#### [TASK TO CARRY OUT]
Can you reproduce every one of the records below character for character, keeping each line unchanged and in its original order?

#### [SUPPLIED MATERIAL]
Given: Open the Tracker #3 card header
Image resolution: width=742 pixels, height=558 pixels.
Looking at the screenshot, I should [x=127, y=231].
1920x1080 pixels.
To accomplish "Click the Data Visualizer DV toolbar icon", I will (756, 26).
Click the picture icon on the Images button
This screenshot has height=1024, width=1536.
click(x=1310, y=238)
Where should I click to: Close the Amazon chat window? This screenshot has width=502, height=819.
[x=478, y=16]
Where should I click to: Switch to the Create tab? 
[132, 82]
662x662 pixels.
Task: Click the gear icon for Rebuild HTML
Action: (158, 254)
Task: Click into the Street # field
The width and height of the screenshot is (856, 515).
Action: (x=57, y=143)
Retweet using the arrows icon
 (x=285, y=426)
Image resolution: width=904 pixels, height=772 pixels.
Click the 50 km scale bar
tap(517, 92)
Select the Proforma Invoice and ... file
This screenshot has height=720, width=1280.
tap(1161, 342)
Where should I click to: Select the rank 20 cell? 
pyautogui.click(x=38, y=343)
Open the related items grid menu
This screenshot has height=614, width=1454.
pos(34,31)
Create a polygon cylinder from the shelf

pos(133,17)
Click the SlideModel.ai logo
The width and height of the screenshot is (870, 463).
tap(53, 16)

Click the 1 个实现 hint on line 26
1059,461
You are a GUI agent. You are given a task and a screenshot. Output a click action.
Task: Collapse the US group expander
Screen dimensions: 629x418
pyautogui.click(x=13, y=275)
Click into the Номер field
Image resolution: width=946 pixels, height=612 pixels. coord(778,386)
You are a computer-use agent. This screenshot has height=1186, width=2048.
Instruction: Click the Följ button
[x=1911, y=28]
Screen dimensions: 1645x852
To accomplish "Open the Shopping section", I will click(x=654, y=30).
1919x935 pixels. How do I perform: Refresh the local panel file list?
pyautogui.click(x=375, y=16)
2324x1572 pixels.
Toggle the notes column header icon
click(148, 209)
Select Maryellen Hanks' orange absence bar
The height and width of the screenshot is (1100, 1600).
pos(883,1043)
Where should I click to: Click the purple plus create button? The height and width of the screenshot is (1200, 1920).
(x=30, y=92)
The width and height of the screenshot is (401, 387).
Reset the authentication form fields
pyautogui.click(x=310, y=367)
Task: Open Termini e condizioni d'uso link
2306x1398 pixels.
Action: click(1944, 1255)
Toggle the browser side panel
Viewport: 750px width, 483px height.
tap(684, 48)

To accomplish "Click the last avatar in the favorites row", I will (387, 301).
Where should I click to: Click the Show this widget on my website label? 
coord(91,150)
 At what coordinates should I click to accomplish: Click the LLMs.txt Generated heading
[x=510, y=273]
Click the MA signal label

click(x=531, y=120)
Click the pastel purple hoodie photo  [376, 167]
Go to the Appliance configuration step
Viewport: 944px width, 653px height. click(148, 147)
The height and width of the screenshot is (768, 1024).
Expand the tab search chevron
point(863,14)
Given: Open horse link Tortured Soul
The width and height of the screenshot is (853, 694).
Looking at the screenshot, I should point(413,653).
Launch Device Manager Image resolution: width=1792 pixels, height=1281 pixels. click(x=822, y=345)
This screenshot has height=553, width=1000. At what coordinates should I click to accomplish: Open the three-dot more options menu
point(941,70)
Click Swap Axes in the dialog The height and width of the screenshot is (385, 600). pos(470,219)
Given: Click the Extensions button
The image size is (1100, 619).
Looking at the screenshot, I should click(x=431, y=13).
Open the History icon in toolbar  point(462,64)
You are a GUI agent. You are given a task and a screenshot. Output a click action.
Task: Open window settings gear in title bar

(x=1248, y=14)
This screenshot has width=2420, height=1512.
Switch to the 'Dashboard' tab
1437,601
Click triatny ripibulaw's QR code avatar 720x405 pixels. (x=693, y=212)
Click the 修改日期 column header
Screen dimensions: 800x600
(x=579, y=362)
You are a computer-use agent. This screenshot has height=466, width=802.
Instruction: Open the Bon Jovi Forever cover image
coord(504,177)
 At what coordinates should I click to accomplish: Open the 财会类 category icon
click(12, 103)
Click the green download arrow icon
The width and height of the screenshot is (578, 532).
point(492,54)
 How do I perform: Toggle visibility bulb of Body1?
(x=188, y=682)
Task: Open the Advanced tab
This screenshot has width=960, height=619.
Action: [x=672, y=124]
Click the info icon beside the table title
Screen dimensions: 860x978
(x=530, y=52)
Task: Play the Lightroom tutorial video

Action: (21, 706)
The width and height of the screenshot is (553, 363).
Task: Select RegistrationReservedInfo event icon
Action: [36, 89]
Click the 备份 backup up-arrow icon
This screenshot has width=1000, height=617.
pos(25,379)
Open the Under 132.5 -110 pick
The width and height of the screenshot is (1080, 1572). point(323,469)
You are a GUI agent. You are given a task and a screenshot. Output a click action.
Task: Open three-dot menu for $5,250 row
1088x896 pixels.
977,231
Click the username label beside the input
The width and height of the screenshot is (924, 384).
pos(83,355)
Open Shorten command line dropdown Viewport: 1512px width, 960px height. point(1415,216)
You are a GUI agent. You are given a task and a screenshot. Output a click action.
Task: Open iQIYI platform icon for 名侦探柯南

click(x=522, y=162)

#### [TASK RESULT]
Given: Open the Tracker #3 card header
Image resolution: width=742 pixels, height=558 pixels.
Looking at the screenshot, I should [x=127, y=231].
1920x1080 pixels.
To accomplish "Click the Data Visualizer DV toolbar icon", I will (756, 26).
Click the picture icon on the Images button
This screenshot has height=1024, width=1536.
click(x=1310, y=238)
Where should I click to: Close the Amazon chat window? This screenshot has width=502, height=819.
[x=478, y=16]
Where should I click to: Switch to the Create tab? 
[132, 82]
662x662 pixels.
Task: Click the gear icon for Rebuild HTML
Action: (158, 254)
Task: Click into the Street # field
The width and height of the screenshot is (856, 515).
Action: (x=57, y=143)
Retweet using the arrows icon
 (x=285, y=426)
Image resolution: width=904 pixels, height=772 pixels.
Click the 50 km scale bar
tap(517, 92)
Select the Proforma Invoice and ... file
This screenshot has height=720, width=1280.
tap(1161, 342)
Where should I click to: Select the rank 20 cell? 
pyautogui.click(x=38, y=343)
Open the related items grid menu
This screenshot has height=614, width=1454.
pos(34,31)
Create a polygon cylinder from the shelf

pos(133,17)
Click the SlideModel.ai logo
The width and height of the screenshot is (870, 463).
tap(53, 16)

Click the 1 个实现 hint on line 26
1059,461
You are a GUI agent. You are given a task and a screenshot. Output a click action.
Task: Collapse the US group expander
Screen dimensions: 629x418
pyautogui.click(x=13, y=275)
Click into the Номер field
Image resolution: width=946 pixels, height=612 pixels. coord(778,386)
You are a computer-use agent. This screenshot has height=1186, width=2048.
Instruction: Click the Följ button
[x=1911, y=28]
Screen dimensions: 1645x852
To accomplish "Open the Shopping section", I will click(x=654, y=30).
1919x935 pixels. How do I perform: Refresh the local panel file list?
pyautogui.click(x=375, y=16)
2324x1572 pixels.
Toggle the notes column header icon
click(148, 209)
Select Maryellen Hanks' orange absence bar
The height and width of the screenshot is (1100, 1600).
pos(883,1043)
Where should I click to: Click the purple plus create button? The height and width of the screenshot is (1200, 1920).
(x=30, y=92)
The width and height of the screenshot is (401, 387).
Reset the authentication form fields
pyautogui.click(x=310, y=367)
Task: Open Termini e condizioni d'uso link
2306x1398 pixels.
Action: click(1944, 1255)
Toggle the browser side panel
Viewport: 750px width, 483px height.
tap(684, 48)

To accomplish "Click the last avatar in the favorites row", I will (387, 301).
Where should I click to: Click the Show this widget on my website label? 
coord(91,150)
 At what coordinates should I click to accomplish: Click the LLMs.txt Generated heading
[x=510, y=273]
Click the MA signal label

click(x=531, y=120)
Click the pastel purple hoodie photo  [376, 167]
Go to the Appliance configuration step
Viewport: 944px width, 653px height. click(148, 147)
The height and width of the screenshot is (768, 1024).
Expand the tab search chevron
point(863,14)
Given: Open horse link Tortured Soul
The width and height of the screenshot is (853, 694).
Looking at the screenshot, I should point(413,653).
Launch Device Manager Image resolution: width=1792 pixels, height=1281 pixels. click(x=822, y=345)
This screenshot has height=553, width=1000. At what coordinates should I click to accomplish: Open the three-dot more options menu
point(941,70)
Click Swap Axes in the dialog The height and width of the screenshot is (385, 600). pos(470,219)
Given: Click the Extensions button
The image size is (1100, 619).
Looking at the screenshot, I should click(x=431, y=13).
Open the History icon in toolbar  point(462,64)
You are a GUI agent. You are given a task and a screenshot. Output a click action.
Task: Open window settings gear in title bar

(x=1248, y=14)
This screenshot has width=2420, height=1512.
Switch to the 'Dashboard' tab
1437,601
Click triatny ripibulaw's QR code avatar 720x405 pixels. (x=693, y=212)
Click the 修改日期 column header
Screen dimensions: 800x600
(x=579, y=362)
You are a computer-use agent. This screenshot has height=466, width=802.
Instruction: Open the Bon Jovi Forever cover image
coord(504,177)
 At what coordinates should I click to accomplish: Open the 财会类 category icon
click(12, 103)
Click the green download arrow icon
The width and height of the screenshot is (578, 532).
point(492,54)
 How do I perform: Toggle visibility bulb of Body1?
(x=188, y=682)
Task: Open the Advanced tab
This screenshot has width=960, height=619.
Action: [x=672, y=124]
Click the info icon beside the table title
Screen dimensions: 860x978
(x=530, y=52)
Task: Play the Lightroom tutorial video

Action: (21, 706)
The width and height of the screenshot is (553, 363).
Task: Select RegistrationReservedInfo event icon
Action: [36, 89]
Click the 备份 backup up-arrow icon
This screenshot has width=1000, height=617.
pos(25,379)
Open the Under 132.5 -110 pick
The width and height of the screenshot is (1080, 1572). point(323,469)
You are a GUI agent. You are given a task and a screenshot. Output a click action.
Task: Open three-dot menu for $5,250 row
1088x896 pixels.
977,231
Click the username label beside the input
The width and height of the screenshot is (924, 384).
pos(83,355)
Open Shorten command line dropdown Viewport: 1512px width, 960px height. point(1415,216)
You are a GUI agent. You are given a task and a screenshot. Output a click action.
Task: Open iQIYI platform icon for 名侦探柯南

click(x=522, y=162)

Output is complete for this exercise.